◆ **Exercise aim**:
Look through the entries. Copy each line that has the word "Campus".

[Stored data entries]
* * * * *

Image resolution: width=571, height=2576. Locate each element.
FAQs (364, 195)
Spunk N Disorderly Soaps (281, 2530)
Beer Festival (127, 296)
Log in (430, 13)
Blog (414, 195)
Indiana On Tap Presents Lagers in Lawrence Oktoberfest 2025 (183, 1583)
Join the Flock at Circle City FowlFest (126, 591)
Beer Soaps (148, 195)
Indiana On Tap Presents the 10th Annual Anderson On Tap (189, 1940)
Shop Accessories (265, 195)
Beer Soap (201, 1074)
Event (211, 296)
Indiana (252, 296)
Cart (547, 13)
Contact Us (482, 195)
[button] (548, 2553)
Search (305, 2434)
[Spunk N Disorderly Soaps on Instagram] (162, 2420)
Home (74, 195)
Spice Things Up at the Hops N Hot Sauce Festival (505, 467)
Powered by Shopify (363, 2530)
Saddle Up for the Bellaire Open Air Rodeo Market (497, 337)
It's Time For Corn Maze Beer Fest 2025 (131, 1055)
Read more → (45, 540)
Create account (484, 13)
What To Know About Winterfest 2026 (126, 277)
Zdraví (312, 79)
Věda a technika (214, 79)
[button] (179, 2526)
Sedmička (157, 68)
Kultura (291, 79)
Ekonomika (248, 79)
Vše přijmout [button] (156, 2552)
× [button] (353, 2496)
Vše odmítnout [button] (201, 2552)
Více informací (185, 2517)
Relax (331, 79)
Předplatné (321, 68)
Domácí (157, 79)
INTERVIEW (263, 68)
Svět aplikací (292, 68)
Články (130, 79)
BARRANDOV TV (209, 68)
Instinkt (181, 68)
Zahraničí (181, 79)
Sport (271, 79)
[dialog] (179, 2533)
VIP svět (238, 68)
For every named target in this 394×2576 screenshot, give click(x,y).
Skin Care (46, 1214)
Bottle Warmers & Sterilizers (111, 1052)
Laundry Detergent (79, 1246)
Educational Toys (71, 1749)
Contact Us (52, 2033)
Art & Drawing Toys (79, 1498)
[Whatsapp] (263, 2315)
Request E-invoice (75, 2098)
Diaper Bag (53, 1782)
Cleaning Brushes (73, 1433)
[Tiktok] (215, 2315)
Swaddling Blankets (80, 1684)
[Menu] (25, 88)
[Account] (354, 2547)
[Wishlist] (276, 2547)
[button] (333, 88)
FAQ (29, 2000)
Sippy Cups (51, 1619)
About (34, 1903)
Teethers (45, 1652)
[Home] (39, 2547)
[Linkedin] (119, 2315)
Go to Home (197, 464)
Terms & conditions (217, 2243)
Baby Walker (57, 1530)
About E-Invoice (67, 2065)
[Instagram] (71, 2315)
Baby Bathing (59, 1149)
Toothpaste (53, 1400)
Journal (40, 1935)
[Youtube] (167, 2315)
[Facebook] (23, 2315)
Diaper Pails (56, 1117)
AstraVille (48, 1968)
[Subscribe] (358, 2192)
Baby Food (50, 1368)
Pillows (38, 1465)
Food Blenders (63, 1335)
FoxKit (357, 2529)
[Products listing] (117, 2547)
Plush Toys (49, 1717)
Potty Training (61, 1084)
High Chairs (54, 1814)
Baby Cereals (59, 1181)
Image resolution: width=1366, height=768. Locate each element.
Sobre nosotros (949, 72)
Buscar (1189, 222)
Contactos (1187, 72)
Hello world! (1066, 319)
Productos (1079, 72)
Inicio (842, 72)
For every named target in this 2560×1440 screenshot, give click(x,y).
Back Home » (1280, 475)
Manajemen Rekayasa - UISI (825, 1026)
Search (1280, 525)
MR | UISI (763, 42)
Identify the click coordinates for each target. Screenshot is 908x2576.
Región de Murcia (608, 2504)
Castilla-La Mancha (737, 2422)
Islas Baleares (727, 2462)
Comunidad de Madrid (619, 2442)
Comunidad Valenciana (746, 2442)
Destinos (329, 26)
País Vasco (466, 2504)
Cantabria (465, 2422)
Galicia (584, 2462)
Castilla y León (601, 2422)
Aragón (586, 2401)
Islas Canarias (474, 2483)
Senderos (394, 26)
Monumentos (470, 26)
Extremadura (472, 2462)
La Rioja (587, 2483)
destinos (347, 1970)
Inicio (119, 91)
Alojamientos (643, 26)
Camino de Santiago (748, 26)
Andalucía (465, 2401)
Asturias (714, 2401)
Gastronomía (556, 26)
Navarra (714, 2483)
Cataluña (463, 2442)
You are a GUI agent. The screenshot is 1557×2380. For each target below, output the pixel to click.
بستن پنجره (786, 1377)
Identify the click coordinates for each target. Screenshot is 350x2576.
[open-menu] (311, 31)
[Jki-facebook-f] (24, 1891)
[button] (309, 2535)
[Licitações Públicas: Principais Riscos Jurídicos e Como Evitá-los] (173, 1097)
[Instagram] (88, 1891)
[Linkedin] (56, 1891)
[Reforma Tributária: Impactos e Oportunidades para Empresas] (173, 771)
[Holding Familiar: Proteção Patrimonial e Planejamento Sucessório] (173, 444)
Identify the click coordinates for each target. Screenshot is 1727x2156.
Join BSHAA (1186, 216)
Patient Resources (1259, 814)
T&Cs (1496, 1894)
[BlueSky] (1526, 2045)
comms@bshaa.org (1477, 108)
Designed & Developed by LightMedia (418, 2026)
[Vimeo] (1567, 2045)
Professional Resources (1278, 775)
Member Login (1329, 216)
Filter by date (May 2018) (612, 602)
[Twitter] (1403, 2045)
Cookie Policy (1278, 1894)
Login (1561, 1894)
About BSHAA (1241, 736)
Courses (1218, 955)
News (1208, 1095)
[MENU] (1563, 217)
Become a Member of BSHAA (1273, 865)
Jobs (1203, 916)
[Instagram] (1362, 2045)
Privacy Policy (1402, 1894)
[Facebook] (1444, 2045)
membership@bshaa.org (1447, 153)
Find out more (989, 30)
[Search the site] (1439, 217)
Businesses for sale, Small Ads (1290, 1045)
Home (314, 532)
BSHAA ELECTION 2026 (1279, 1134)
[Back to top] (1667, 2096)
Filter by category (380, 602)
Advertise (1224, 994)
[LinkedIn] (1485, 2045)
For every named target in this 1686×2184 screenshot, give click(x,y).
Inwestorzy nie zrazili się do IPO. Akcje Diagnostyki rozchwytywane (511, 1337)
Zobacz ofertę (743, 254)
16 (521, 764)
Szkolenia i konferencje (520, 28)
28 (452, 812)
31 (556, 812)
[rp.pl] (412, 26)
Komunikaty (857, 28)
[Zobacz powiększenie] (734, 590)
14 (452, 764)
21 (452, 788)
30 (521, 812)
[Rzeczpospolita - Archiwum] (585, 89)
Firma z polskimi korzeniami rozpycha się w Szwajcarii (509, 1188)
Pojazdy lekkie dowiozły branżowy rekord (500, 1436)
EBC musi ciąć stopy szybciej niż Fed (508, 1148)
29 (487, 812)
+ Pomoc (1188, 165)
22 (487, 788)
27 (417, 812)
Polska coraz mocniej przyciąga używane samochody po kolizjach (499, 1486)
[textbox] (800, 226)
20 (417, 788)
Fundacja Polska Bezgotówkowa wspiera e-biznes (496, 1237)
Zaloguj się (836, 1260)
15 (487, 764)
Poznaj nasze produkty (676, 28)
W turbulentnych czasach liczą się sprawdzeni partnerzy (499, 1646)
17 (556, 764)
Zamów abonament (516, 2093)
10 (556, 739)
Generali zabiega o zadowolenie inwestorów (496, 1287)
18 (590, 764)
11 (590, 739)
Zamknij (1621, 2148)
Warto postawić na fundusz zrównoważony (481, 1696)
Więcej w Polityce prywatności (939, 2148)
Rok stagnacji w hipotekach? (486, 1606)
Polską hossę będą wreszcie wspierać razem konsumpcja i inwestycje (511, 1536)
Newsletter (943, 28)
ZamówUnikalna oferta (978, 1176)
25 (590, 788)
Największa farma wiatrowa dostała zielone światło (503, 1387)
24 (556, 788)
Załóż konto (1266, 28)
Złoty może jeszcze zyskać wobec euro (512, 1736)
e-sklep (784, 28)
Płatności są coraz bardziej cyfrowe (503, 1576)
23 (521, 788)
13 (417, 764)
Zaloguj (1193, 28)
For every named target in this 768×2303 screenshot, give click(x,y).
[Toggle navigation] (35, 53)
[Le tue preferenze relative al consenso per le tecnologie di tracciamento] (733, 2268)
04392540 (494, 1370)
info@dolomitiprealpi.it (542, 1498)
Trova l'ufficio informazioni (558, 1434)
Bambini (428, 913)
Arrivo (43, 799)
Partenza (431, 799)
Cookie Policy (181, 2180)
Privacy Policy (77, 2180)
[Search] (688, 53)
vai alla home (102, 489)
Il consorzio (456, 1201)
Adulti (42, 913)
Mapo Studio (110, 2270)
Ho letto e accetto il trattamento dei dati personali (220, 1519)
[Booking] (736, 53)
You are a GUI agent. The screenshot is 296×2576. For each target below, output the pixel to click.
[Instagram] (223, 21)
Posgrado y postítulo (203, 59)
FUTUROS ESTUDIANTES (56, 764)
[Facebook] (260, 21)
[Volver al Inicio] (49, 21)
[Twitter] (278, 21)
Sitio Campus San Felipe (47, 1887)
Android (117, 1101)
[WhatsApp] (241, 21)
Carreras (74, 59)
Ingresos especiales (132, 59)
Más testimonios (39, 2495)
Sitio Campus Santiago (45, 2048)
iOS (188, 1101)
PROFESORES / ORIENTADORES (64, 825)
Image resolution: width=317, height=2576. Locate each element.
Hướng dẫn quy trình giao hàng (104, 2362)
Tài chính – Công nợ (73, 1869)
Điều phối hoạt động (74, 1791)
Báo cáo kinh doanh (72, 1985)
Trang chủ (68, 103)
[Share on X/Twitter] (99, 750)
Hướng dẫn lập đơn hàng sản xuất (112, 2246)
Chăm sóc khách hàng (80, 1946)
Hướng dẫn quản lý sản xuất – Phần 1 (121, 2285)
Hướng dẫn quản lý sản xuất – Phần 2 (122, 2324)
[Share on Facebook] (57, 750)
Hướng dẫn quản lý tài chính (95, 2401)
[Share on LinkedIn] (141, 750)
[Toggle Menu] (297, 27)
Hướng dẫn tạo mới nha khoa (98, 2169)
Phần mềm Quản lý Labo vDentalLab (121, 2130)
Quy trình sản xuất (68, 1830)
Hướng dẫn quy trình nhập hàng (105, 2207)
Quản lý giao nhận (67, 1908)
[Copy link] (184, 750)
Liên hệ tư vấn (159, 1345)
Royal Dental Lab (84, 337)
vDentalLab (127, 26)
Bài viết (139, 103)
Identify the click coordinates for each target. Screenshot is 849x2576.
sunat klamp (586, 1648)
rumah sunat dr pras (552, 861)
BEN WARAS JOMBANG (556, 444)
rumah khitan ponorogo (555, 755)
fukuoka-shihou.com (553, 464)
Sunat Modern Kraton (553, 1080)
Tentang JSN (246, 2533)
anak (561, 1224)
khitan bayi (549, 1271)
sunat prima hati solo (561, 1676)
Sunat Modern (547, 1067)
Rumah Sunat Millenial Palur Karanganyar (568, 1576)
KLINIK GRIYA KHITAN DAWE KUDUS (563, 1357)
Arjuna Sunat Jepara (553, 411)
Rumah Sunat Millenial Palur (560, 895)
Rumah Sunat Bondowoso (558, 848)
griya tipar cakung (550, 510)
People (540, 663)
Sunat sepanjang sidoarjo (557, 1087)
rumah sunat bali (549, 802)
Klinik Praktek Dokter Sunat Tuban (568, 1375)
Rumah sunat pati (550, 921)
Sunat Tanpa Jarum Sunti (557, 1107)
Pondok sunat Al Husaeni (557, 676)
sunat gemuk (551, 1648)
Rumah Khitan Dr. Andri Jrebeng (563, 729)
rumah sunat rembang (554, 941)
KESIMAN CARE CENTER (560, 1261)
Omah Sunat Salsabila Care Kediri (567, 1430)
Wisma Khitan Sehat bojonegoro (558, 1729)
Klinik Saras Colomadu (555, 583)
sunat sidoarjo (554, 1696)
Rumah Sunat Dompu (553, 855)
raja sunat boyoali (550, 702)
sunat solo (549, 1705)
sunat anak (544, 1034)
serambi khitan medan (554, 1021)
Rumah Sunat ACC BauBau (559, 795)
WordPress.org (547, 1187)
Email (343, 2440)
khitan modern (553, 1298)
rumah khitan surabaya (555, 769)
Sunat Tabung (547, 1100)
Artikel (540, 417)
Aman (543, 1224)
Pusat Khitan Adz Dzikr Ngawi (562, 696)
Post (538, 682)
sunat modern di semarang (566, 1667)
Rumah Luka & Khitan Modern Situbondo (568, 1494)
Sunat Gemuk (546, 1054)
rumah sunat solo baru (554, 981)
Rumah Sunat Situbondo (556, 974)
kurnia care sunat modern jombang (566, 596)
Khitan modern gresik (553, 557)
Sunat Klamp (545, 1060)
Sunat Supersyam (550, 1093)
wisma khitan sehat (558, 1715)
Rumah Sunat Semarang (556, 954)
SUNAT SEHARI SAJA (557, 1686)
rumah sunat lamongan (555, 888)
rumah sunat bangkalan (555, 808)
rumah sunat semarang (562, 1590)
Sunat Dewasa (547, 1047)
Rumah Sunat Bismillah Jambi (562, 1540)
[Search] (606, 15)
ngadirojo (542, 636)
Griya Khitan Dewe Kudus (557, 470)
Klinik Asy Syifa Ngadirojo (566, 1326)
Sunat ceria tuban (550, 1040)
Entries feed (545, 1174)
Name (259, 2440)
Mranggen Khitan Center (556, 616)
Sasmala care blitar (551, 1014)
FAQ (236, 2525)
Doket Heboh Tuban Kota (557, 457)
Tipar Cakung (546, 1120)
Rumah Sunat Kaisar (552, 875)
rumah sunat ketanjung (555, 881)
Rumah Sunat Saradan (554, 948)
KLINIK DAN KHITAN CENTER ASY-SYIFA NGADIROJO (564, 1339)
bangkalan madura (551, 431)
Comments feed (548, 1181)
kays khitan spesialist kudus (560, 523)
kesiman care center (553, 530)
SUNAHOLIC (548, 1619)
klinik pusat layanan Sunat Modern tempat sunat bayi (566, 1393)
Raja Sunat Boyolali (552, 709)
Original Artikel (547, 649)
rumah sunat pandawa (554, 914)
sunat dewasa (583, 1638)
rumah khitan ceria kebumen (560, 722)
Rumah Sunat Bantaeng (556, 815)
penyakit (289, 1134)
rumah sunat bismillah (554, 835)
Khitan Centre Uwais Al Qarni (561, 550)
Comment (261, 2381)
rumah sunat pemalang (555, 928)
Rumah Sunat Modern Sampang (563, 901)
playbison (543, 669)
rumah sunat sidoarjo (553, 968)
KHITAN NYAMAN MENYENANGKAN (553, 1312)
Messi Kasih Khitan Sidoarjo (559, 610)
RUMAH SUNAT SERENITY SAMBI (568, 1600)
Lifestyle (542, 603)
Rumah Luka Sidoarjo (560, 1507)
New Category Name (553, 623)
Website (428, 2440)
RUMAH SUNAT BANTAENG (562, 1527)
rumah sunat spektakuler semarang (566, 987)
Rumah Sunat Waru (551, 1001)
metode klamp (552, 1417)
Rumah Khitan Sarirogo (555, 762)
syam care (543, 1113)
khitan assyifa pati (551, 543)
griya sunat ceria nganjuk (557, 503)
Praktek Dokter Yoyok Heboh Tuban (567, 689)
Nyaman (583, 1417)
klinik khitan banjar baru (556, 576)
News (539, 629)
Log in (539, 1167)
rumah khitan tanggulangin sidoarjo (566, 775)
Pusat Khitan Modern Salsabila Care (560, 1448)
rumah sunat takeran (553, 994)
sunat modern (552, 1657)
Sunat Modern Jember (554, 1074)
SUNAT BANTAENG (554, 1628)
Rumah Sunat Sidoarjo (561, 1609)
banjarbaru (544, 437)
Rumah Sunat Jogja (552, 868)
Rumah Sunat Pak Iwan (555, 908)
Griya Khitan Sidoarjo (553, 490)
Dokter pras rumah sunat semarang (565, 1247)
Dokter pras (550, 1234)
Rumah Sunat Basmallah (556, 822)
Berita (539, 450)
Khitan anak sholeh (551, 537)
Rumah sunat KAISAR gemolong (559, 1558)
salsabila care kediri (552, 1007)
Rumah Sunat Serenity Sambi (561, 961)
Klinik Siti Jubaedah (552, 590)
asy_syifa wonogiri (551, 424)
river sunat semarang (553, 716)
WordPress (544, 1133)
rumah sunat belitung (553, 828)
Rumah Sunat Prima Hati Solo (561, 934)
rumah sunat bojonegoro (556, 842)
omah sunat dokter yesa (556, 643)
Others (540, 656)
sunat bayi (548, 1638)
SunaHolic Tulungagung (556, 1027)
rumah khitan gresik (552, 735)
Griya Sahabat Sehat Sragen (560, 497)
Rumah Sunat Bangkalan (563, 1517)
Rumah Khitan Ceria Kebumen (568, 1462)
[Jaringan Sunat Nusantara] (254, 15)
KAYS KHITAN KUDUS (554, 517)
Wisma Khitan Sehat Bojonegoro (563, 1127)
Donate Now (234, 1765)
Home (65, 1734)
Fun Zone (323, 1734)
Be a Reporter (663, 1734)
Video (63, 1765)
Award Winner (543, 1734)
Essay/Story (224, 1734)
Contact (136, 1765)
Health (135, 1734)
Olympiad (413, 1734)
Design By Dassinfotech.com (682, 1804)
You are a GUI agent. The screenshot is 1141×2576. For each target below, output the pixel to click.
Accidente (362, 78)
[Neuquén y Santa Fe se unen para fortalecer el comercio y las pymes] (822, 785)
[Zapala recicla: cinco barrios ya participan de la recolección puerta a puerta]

* * * * *

◆ **Final answer**:
Sitio Campus San Felipe (47, 1887)
Sitio Campus Santiago (45, 2048)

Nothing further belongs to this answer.